Confused at first, Gin realised why Alder spoke this way. His jaw was completely dislocated, hanging on thin strands of tissue, unable to move on its own. What did Alder go through to get to this point? Gin wondered.
‘I an eek, sho I ee-aye on aye er-in, rat,’ Alder continued, his jaw swaying from side to side.
‘What are you saying? You’re incredible!’ Gin responded, somehow understanding the gibberish Alder said and complimenting him in return. ‘Weak? As if! You gave up your ideals in order to survive. How can I mock you for that? And to think this is what the Xernims are capable of. Wonder how I can use this for myself!’
Alder’s Xernim branched out from his hip and the vines on his chest. They spread out, first to his face, wrapping around the broken jaw, creating a delicate veil over his mouth. More branches pierced the bone, making cracking noises as they did so.
‘I’m glad,’ Alder said, the Xernim moving his disjointed jaw for him. ‘I doubt anybody else would react as excited as you. Disgust, pity and scorn come to mind.’
‘Maybe everyone would actually listen if you did show them this side of you,’ Gin suggested.
‘Who knows? They’re too afraid of wearing a piece of cloth lest others think negatively of them. Would seeing their leader half-broken change that?’
‘Haha. Probably not. I do have some ideas for them to see an immediate impact.’
‘Is that so? I don’t regret choosing you as my successor then.’
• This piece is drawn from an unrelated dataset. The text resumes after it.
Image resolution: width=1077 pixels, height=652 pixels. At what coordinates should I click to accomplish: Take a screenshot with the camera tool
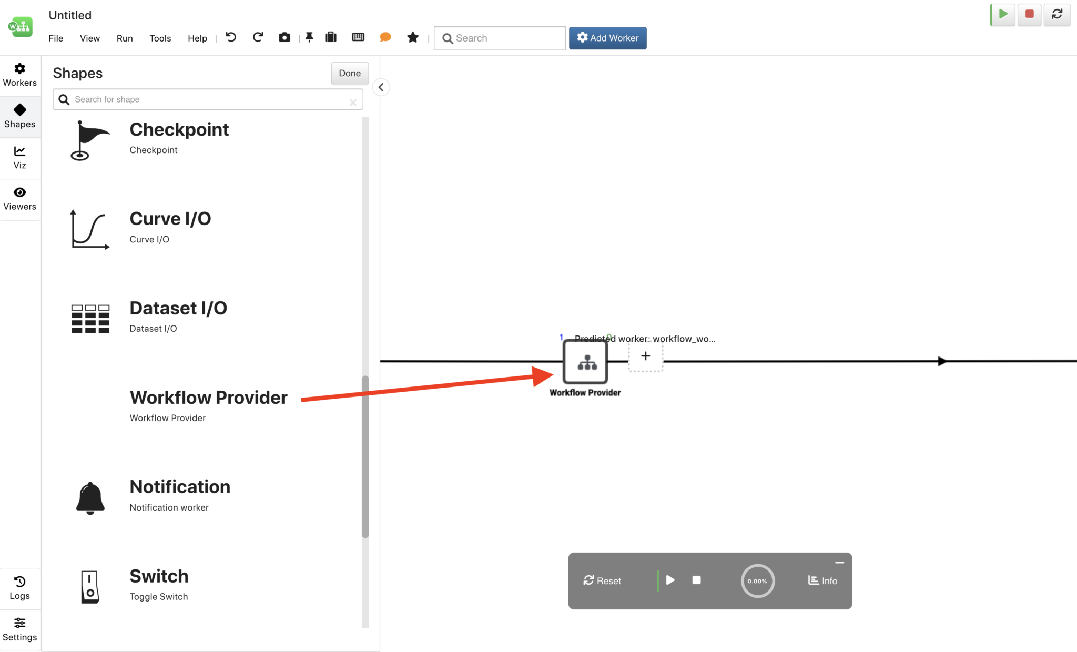[284, 37]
‘In my opinion, I think the transfer’s too quick,’ Gin confessed, watching the Xernim now growing around Alder’s stub, forming the beginnings of a new arm. ‘I haven’t even been in the squadron for half a year and I get chosen.’
‘Some people have the quality and mentality that can’t be taught. I believe you are one of them. Did you want me to rescind the decision?’
‘Nope,’ Gin gave a quick and honest reply.
‘Good. I’m still here for three or four months, so I’ll make sure to have you ready by then.’
‘Fine by me. Oh, that reminds me, who is this Jack Darius? You said he was meant to be the leader before me.’
‘Jack? He was part of an assassination mission. He succeeded, buying us a lot of time, but there’s a suspicion that he’s been captured. He’s squadron W’s poster boy; a low-ranked mage that somehow developed the abilities of a mid-ranked one in his adult years. Very bright too; always planning things out in advance.’
‘I see,’ Gin said, contemplating on the information he had been given. ‘Sounds like someone I’d like to meet. Shame he’s probably dead.’
‘I have a feeling he’s not executed yet.’
‘Really? Wonder what’s happened to him then.’
‘Me too,’ Alder agreed, testing out his new arm.